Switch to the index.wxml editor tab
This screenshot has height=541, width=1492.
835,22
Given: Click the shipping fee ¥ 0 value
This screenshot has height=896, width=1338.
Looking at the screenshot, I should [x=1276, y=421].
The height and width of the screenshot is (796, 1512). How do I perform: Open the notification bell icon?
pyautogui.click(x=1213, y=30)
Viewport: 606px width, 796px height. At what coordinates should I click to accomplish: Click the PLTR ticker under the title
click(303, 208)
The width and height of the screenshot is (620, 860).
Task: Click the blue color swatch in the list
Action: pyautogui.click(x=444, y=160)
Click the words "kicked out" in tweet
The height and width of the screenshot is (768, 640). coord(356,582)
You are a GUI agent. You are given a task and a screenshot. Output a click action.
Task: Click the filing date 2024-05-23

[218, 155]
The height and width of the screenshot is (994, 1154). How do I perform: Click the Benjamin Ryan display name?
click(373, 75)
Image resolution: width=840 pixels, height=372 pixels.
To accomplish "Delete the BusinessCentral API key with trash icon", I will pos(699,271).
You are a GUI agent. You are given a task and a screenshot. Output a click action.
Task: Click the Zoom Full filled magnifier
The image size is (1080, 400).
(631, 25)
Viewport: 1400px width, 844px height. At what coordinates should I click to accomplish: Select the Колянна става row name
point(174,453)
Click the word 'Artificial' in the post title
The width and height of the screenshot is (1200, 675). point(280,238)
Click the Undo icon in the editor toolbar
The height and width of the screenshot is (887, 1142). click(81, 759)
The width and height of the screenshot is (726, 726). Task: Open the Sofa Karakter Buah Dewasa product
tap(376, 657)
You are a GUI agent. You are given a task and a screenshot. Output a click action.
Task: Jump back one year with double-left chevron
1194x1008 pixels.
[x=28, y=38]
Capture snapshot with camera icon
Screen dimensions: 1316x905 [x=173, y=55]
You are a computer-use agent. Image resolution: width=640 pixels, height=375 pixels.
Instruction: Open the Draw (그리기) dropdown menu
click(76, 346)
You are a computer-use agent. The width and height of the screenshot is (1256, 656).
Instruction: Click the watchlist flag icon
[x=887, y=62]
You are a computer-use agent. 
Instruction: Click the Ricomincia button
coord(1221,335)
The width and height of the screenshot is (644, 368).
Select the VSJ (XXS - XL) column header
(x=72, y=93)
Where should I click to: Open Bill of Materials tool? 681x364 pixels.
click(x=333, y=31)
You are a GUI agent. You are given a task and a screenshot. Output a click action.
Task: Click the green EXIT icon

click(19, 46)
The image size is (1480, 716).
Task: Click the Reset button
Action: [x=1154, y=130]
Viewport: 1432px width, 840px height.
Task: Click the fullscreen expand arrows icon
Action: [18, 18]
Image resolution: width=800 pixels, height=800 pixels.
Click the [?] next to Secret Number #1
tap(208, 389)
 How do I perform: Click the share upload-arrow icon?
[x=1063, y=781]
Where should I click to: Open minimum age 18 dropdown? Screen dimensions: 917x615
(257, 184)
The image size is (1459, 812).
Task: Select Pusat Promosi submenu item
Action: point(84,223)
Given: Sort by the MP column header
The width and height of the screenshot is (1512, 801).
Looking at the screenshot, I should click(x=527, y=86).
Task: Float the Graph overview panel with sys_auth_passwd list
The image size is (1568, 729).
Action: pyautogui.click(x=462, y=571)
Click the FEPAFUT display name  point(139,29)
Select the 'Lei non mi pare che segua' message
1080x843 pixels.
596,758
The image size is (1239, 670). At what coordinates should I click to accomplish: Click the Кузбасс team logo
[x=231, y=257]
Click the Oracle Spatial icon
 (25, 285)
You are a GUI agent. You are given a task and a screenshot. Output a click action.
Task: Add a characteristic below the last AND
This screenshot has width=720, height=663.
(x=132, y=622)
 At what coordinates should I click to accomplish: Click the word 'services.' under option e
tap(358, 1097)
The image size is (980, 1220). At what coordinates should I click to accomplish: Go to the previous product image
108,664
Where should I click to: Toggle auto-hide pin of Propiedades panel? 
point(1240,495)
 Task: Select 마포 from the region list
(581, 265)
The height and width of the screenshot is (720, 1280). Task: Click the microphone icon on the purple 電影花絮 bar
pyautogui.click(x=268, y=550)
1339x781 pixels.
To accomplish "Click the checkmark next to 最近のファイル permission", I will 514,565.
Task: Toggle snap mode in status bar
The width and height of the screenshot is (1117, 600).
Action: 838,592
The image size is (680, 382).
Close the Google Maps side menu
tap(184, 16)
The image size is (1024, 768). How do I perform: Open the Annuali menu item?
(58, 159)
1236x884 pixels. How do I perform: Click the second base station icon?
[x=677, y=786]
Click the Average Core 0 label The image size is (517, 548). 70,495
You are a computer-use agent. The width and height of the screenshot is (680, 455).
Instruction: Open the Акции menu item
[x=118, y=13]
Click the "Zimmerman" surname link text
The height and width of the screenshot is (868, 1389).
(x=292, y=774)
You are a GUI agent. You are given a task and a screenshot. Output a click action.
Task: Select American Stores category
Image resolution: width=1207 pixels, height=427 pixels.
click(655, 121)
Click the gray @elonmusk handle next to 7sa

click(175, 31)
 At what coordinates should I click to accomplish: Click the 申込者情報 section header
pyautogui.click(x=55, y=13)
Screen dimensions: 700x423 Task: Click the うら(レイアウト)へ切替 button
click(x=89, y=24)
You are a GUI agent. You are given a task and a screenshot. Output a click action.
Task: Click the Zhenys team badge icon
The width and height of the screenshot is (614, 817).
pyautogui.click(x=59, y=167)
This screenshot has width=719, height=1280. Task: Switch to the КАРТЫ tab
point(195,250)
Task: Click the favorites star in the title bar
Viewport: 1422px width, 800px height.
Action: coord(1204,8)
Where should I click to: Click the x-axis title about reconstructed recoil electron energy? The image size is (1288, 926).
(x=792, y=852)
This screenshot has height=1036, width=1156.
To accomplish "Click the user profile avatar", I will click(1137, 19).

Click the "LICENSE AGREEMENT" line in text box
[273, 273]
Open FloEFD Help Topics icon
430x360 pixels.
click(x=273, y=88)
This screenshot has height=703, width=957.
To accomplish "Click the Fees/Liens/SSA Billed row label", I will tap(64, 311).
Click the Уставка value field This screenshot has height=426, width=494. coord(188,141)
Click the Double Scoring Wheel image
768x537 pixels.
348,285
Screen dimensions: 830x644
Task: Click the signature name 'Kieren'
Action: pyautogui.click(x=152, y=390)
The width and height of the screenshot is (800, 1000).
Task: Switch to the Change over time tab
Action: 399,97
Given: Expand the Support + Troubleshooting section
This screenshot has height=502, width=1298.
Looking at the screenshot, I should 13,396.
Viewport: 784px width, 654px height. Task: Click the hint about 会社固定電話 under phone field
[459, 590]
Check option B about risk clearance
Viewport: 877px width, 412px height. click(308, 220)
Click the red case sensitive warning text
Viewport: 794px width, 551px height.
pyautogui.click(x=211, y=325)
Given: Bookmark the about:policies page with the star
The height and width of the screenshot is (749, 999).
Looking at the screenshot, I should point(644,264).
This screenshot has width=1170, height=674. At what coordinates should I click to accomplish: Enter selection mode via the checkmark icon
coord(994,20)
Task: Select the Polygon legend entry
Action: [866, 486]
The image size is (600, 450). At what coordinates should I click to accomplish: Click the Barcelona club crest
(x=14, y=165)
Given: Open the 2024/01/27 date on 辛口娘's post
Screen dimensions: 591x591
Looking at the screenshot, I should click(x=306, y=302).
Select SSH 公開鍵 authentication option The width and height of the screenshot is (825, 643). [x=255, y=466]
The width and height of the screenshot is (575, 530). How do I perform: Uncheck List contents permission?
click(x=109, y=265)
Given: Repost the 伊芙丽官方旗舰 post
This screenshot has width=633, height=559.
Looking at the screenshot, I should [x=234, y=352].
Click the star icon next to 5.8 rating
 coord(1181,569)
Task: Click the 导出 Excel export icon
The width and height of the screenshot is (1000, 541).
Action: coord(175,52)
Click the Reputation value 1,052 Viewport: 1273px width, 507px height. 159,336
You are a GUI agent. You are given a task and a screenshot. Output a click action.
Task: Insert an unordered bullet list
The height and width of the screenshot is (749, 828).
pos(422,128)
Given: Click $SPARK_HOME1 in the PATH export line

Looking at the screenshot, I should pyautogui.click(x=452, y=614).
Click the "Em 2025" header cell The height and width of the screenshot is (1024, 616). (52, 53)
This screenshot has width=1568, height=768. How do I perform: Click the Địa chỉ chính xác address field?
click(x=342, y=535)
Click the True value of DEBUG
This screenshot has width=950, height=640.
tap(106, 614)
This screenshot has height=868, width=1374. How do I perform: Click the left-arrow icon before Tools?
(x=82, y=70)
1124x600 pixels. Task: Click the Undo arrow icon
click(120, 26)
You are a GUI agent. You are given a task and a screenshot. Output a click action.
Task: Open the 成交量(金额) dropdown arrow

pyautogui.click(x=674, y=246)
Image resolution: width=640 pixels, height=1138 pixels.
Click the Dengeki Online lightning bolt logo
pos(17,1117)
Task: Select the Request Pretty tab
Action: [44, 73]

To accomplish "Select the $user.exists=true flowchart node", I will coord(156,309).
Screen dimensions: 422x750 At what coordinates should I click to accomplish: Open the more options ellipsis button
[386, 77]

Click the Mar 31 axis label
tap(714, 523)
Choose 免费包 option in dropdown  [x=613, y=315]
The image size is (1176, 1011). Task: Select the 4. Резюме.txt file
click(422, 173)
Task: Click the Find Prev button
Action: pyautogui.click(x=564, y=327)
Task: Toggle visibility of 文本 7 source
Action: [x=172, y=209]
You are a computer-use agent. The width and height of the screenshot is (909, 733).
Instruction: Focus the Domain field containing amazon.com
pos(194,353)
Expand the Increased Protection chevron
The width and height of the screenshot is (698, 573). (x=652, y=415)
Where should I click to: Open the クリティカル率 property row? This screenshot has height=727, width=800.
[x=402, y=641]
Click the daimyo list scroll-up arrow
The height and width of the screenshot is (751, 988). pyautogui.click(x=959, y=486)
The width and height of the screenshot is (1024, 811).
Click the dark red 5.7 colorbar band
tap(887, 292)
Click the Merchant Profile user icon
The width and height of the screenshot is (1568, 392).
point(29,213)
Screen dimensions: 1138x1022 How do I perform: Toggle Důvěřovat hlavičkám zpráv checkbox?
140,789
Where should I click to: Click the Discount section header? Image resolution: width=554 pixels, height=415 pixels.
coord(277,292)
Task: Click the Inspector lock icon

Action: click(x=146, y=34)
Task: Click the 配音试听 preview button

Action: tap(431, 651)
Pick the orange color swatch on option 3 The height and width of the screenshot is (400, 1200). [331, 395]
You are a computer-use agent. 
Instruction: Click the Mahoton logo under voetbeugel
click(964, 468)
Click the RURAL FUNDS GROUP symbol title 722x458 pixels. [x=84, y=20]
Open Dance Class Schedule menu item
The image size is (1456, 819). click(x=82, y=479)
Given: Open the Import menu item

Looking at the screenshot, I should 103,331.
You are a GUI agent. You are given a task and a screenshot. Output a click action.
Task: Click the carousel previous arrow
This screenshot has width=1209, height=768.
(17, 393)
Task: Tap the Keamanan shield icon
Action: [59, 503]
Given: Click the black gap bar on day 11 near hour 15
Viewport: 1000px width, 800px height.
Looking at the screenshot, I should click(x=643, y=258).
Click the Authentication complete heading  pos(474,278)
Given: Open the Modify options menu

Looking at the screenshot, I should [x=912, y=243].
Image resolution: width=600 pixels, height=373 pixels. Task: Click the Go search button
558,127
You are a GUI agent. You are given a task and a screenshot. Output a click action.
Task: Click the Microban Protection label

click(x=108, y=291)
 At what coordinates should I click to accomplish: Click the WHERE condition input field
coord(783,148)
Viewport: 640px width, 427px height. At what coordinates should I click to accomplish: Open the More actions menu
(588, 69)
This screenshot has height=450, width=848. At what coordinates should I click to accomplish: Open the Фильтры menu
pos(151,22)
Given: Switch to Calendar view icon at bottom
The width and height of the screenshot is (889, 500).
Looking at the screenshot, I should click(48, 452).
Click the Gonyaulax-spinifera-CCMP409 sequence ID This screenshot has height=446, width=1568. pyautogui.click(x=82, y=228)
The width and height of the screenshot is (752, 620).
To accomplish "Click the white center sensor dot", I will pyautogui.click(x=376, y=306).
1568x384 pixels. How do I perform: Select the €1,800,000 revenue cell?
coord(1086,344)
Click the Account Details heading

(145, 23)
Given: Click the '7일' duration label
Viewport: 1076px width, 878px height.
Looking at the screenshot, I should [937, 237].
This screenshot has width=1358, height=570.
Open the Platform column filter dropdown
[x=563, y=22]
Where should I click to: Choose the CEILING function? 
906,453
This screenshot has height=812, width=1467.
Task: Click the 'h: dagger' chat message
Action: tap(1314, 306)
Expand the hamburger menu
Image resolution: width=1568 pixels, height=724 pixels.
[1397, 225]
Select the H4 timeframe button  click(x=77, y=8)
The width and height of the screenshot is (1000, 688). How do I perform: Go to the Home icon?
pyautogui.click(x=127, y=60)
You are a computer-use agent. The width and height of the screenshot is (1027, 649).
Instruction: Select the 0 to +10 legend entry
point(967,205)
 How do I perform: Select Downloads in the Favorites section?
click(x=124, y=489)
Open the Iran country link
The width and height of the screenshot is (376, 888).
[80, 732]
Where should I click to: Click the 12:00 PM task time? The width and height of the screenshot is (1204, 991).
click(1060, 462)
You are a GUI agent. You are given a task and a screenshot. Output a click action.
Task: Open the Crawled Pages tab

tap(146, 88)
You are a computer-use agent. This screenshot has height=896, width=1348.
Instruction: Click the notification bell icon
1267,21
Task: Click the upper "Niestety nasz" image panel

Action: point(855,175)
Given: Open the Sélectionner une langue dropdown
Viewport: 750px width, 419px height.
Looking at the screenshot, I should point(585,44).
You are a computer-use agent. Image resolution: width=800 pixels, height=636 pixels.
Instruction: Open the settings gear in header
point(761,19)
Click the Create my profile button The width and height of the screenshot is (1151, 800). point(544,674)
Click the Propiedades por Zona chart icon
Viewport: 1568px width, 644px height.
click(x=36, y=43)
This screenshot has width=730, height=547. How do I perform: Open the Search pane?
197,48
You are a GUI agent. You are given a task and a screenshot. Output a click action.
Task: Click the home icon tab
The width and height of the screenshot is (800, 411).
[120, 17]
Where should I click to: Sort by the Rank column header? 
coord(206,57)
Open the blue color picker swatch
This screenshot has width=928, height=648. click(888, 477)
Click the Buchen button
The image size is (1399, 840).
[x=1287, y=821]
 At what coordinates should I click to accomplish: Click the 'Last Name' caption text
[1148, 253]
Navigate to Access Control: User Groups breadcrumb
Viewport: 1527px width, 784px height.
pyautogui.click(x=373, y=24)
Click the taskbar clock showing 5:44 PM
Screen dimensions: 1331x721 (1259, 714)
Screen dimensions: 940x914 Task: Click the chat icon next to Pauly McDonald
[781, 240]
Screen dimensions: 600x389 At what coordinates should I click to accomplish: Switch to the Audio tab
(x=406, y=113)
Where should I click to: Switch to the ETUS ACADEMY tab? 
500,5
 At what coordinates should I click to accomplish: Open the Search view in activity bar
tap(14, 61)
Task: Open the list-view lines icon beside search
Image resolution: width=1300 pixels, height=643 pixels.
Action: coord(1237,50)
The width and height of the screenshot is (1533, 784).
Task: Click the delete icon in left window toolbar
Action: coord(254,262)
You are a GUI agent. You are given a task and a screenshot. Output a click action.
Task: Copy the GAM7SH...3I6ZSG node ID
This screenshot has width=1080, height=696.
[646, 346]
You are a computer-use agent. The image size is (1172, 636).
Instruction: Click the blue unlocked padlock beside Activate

§

◆ TASK TO CARRY OUT ◆
Output exactly one stretch of the listing: from the line containing "Screen dimensions: 940x914" through the line containing "Task: Open the list-view", both end lines included.

◆ OUTPUT OF THE EXERCISE ◆
Screen dimensions: 940x914 Task: Click the chat icon next to Pauly McDonald
[781, 240]
Screen dimensions: 600x389 At what coordinates should I click to accomplish: Switch to the Audio tab
(x=406, y=113)
Where should I click to: Switch to the ETUS ACADEMY tab? 
500,5
 At what coordinates should I click to accomplish: Open the Search view in activity bar
tap(14, 61)
Task: Open the list-view lines icon beside search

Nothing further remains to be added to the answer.